Danganronpa: Trigger Happy Havoc takes great pride in slowly unravelling its twisted, sadistic narrative.
You play as Makoto Naegi, a high school student lucky enough to get accepted to Hope’s Peak Academy, an institution that only the best and brightest are able to attend and all but guarantees success to those who graduate. Within minutes of entering its halls, Makoto blacks out and finds himself locked up with 14 other “Ultimate” students. An evil teddy bear named Monokuma appears and informs them that their only path to escape is the murder of their fellow classmates.
The “game” presented by Monokuma works in a similar fashion to cult Japanese film Battle Royale. In order to escape the confines of Hope’s Peak Academy, a student must murder one of their fellow classmates and make it through a class trial without getting caught. If the killer is found out, then they are summarily “punished” (read: killed) in increasingly outlandish ways. If the killer is able to get away with the murder, then they are allowed to leave, and everyone else has to accept their own “punishment.”
This is absurd — there’s no way someone would actually want us to kill our own friends. I spoke to my fellow prisoners. Some were understandably standoffish, while others warmed up to me. We began building friendships, despite being trapped inside this flourescent-lit hell. Still, I couldn’t shake that fear that something bad was bound to happen, and a knot formed in the pit of my stomach, as if I’d eaten a bag of gravel.

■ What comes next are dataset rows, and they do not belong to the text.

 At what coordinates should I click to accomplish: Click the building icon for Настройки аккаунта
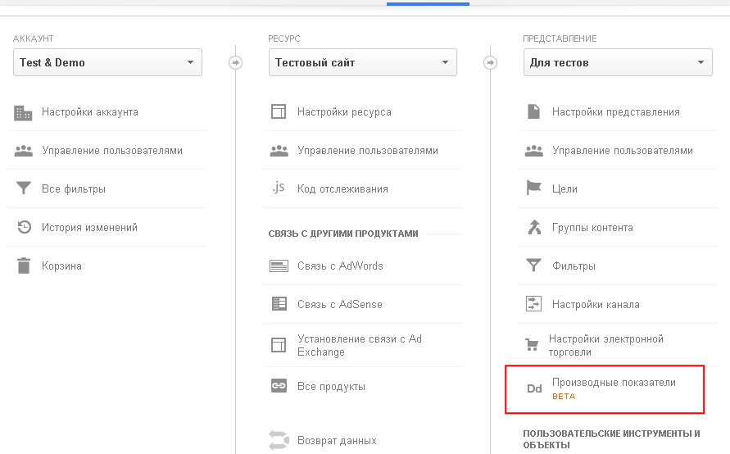(24, 112)
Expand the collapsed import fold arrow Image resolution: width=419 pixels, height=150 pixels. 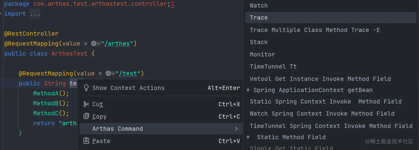(x=1, y=14)
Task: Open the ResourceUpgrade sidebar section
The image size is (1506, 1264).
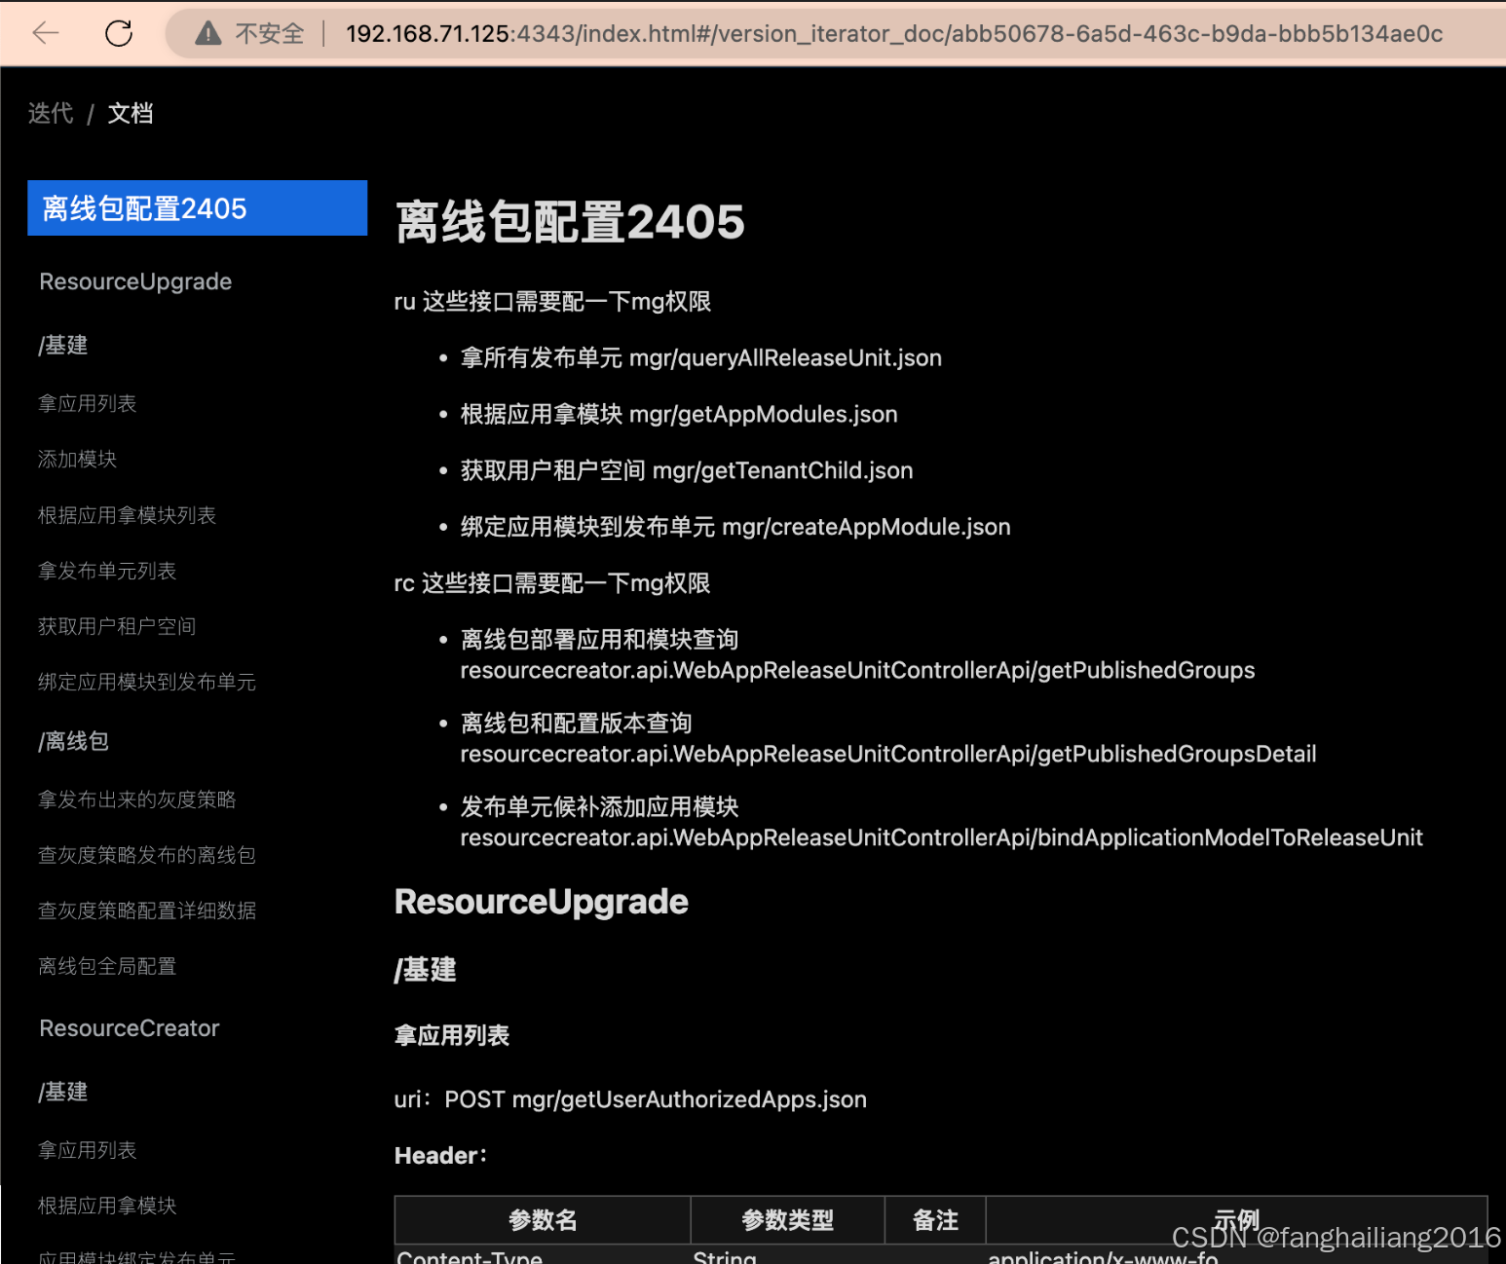Action: [x=134, y=281]
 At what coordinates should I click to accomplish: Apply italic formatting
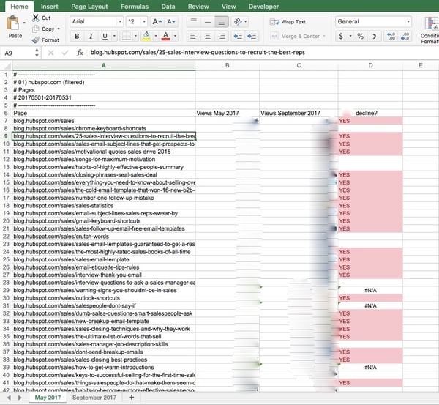click(91, 36)
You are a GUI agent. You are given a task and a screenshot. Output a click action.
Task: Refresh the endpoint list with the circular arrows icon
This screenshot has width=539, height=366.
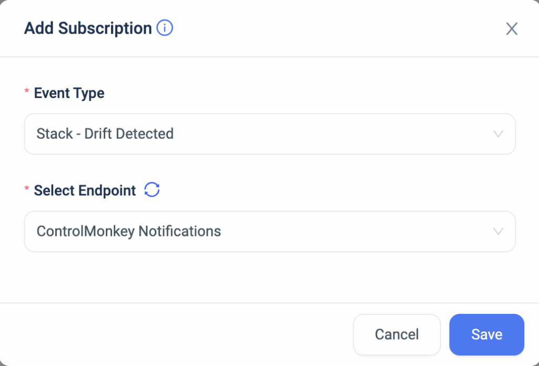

When I found the first victim murdered in my own room, it felt like my entire world had fallen out from beneath me. But it wasn’t the time for mourning — we had to find out who killed our friend, lest they escape and leave us to die in this place.
Danganronpa’s narrative unfolds fairly slowly compared to other games — it is a visual novel after all, and you’ll spend a good portion of your time pressing the X button to advance its reams of text. Luckily, the writing is very well done. You’ll quickly find yourself absorbed in its sick world, wanting to discover how everything plays out.
The inhabitants of Hope’s Peak Academy are Danganronpa’s greatest strength, and will consistently subvert your expectations. Many Japanese visual novels (like Zero Escape: Virtue’s Last Reward) tend to rely on the same anime tropes to convey its characters. What Danganronpa does is take these tropes and flip them on their head; people you thought you could rely on turn out to have the most evil intentions, and some of the most vile characters end up becoming your most reliable friends. This colorful cast of comrades is much more developed than you’d expect, and will keep you guessing until the very end.
Much like its characters, the narrative is also filled with enough twists and turns to fill an entire television series. Each chapter is broken up into two sections. The first consists of wandering the halls, speaking with your friends and spending time with them. It almost feels like a weird dating sim — as you attempt to build friendships by talking to people and giving them gifts, you’ll earn new skills to use in the second half of the chapter.
It’s here that the most game-like aspects show up, and it turns into a dark and depraved version of Phoenix Wright. As soon as someone ends up murdered, you’re tasked with exploring the crime scene to find clues. Luckily, Danganronpa rarely feels like a pixel hunt, as you’re usually not allowed to leave an area until you’ve found all the necessary clues, and pressing triangle will show you all the interactive elements in a given scene.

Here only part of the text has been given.